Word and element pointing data
....
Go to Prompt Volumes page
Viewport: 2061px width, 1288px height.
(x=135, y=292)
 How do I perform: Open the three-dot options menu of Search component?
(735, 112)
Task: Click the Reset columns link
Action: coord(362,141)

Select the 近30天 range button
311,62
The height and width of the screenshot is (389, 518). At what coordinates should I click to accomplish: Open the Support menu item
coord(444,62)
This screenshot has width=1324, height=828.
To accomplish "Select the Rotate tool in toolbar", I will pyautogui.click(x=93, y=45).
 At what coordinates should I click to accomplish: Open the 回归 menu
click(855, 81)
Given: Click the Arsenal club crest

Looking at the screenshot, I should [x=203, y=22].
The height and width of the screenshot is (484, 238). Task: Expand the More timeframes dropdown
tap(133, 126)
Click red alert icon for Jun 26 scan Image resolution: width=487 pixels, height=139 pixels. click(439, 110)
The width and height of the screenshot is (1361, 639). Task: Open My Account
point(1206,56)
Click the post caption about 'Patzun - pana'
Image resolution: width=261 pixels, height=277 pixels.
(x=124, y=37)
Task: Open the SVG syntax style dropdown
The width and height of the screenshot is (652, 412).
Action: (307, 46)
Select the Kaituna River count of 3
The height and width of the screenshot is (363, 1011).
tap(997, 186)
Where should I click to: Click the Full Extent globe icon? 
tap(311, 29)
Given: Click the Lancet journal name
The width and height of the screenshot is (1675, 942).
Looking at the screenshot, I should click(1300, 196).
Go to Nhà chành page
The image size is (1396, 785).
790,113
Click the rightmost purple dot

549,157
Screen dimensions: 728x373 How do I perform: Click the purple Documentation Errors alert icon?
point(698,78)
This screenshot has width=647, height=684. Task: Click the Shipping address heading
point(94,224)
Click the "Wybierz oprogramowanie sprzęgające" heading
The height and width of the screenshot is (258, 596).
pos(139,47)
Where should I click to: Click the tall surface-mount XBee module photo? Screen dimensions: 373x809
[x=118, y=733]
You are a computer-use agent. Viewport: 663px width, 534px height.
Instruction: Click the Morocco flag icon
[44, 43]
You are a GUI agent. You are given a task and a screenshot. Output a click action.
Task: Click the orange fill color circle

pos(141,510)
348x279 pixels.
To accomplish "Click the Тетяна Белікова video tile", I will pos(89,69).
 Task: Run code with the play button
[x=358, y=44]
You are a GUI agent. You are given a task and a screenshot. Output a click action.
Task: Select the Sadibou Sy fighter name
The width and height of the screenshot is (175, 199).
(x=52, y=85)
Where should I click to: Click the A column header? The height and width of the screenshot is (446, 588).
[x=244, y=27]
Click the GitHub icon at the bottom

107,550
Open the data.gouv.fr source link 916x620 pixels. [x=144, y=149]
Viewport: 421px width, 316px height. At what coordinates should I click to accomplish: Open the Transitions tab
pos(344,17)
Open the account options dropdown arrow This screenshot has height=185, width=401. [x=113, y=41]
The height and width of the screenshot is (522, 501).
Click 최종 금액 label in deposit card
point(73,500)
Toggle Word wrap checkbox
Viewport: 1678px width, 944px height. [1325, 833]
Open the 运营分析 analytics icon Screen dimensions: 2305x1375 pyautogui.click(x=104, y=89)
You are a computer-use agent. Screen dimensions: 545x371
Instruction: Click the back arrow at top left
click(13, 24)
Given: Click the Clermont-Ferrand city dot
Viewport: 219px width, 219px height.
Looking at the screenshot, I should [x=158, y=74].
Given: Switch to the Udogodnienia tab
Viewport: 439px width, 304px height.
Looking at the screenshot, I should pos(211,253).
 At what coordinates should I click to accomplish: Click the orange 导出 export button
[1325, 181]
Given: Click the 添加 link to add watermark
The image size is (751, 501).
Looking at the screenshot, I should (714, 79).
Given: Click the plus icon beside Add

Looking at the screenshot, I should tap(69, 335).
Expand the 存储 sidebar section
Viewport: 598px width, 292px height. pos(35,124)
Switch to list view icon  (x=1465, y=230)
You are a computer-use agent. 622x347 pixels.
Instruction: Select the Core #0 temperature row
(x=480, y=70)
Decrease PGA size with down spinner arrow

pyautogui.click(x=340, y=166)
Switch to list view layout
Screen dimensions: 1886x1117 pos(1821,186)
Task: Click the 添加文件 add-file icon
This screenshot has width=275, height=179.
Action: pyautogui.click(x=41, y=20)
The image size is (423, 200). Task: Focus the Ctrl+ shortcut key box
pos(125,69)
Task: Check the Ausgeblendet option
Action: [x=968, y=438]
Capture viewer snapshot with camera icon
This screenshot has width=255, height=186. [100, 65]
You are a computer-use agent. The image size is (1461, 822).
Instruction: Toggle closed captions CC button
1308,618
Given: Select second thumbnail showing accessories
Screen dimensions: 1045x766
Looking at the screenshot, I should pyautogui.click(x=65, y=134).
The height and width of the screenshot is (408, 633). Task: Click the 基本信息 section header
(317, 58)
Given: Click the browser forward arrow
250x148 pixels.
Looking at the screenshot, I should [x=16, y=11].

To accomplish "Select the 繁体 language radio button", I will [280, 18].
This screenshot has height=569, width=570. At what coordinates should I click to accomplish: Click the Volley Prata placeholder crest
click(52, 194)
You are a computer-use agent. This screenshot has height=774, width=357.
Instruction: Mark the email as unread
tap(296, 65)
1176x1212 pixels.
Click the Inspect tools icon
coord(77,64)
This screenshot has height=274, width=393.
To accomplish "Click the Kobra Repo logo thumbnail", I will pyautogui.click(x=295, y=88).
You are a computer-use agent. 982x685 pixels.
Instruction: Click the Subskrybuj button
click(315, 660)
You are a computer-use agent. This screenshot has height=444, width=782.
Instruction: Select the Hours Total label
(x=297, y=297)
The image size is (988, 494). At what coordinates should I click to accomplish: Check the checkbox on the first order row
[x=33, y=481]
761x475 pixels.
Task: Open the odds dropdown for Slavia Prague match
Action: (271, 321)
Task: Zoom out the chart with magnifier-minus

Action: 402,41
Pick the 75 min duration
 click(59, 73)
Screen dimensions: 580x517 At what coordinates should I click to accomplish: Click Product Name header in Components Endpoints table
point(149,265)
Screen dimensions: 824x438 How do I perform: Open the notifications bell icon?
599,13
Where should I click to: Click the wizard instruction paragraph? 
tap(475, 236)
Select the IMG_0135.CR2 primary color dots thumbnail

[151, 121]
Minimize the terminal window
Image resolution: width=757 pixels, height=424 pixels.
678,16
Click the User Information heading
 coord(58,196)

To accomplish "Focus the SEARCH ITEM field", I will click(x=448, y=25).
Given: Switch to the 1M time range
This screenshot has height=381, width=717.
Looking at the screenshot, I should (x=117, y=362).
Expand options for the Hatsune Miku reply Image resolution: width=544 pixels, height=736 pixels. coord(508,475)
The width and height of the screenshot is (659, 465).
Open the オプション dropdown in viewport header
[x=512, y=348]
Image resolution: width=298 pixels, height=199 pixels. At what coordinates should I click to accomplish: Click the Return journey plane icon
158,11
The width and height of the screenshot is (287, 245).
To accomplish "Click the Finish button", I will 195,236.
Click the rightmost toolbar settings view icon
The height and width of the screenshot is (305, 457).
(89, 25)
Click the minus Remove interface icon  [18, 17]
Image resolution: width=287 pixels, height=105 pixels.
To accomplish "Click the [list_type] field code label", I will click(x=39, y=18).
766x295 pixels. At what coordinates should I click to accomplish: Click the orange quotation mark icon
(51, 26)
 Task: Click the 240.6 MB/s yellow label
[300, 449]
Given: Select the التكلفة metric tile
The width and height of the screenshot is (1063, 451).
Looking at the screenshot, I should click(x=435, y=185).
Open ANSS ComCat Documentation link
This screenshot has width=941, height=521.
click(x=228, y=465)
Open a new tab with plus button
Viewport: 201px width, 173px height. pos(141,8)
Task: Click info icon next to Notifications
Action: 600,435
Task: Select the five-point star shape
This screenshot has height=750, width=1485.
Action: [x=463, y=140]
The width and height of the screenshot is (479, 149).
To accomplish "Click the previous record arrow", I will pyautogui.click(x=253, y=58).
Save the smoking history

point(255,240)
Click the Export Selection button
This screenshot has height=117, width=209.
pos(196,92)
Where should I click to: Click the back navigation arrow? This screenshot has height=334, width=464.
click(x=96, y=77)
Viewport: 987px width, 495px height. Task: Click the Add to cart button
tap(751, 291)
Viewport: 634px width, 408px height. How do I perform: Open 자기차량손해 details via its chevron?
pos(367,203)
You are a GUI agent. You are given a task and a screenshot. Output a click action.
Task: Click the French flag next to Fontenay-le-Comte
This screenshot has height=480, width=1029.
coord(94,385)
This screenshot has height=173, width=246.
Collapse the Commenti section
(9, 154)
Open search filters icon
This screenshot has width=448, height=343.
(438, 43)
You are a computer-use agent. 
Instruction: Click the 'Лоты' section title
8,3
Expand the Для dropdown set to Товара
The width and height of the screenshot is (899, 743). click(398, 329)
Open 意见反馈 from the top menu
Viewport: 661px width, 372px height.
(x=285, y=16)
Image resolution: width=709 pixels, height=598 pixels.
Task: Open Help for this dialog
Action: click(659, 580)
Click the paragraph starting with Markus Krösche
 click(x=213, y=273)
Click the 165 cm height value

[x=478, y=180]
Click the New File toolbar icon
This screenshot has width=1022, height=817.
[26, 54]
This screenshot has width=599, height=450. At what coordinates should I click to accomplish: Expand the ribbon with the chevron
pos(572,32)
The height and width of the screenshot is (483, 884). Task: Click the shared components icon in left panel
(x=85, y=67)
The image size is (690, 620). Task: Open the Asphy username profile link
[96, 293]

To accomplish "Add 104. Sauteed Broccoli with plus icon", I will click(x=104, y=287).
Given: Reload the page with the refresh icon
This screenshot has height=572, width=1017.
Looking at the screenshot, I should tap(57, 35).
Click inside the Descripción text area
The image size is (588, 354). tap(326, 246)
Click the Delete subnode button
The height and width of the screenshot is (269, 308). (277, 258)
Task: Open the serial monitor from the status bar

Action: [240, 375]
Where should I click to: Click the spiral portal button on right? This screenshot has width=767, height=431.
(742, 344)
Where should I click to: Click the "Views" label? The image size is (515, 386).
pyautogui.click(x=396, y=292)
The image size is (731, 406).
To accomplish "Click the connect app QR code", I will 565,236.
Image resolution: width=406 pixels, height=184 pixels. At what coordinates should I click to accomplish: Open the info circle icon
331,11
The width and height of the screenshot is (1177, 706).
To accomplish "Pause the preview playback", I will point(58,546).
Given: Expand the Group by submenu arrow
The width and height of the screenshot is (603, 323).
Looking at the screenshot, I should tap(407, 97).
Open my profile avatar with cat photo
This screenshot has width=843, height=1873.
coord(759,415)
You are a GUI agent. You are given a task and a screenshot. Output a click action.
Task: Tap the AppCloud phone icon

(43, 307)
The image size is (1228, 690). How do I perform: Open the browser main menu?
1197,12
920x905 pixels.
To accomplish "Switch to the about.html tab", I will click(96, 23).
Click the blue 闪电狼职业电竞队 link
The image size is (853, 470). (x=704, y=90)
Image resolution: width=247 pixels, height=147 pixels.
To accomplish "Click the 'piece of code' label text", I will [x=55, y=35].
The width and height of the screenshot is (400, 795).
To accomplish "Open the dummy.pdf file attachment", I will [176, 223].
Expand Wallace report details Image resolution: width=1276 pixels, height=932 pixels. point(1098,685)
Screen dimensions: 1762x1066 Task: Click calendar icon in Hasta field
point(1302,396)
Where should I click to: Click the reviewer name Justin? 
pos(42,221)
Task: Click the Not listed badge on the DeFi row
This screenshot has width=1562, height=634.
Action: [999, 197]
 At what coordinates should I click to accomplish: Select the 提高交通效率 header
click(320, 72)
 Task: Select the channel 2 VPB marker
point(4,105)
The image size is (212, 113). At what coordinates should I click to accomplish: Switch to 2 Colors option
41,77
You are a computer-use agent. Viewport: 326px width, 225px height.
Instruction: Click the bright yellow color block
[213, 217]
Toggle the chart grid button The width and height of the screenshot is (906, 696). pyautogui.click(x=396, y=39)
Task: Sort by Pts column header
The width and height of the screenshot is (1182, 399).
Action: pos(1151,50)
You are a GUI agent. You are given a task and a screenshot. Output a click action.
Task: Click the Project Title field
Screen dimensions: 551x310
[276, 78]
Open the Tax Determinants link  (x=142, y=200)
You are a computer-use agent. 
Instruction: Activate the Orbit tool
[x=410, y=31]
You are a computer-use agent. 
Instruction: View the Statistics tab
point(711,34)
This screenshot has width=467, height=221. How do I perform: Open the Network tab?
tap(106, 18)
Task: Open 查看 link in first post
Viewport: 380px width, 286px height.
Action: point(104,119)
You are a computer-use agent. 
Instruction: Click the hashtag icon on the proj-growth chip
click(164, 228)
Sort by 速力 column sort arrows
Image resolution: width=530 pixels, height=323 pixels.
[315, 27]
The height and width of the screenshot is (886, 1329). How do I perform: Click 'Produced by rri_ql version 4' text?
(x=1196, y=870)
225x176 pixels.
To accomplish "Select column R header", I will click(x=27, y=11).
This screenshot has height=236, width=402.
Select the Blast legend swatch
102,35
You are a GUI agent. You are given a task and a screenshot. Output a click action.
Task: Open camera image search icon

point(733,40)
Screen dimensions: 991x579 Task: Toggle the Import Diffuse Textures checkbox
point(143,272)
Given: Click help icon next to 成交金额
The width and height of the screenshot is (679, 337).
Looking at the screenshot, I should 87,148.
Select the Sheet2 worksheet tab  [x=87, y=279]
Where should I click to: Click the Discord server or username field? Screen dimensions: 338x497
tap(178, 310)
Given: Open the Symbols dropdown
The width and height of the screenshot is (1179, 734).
....
> EXERCISE:
Turn the lines of the data above into a numbered list, omitting blank lines, beginning at the line that contains "Task: Zoom out the chart with magnifier-minus" and ending after the line that contains "Looking at the screenshot, I should (x=117, y=362).".

> SOLUTION TO THE PROBLEM:
1. Task: Zoom out the chart with magnifier-minus
2. Action: 402,41
3. Pick the 75 min duration
4.  click(59, 73)
5. Screen dimensions: 580x517 At what coordinates should I click to accomplish: Click Product Name header in Components Endpoints table
6. point(149,265)
7. Screen dimensions: 824x438 How do I perform: Open the notifications bell icon?
8. 599,13
9. Where should I click to: Click the wizard instruction paragraph? 
10. tap(475, 236)
11. Select the IMG_0135.CR2 primary color dots thumbnail
12. [151, 121]
13. Minimize the terminal window
14. Image resolution: width=757 pixels, height=424 pixels.
15. 678,16
16. Click the User Information heading
17.  coord(58,196)
18. To accomplish "Focus the SEARCH ITEM field", I will click(x=448, y=25).
19. Given: Switch to the 1M time range
20. This screenshot has height=381, width=717.
21. Looking at the screenshot, I should (x=117, y=362).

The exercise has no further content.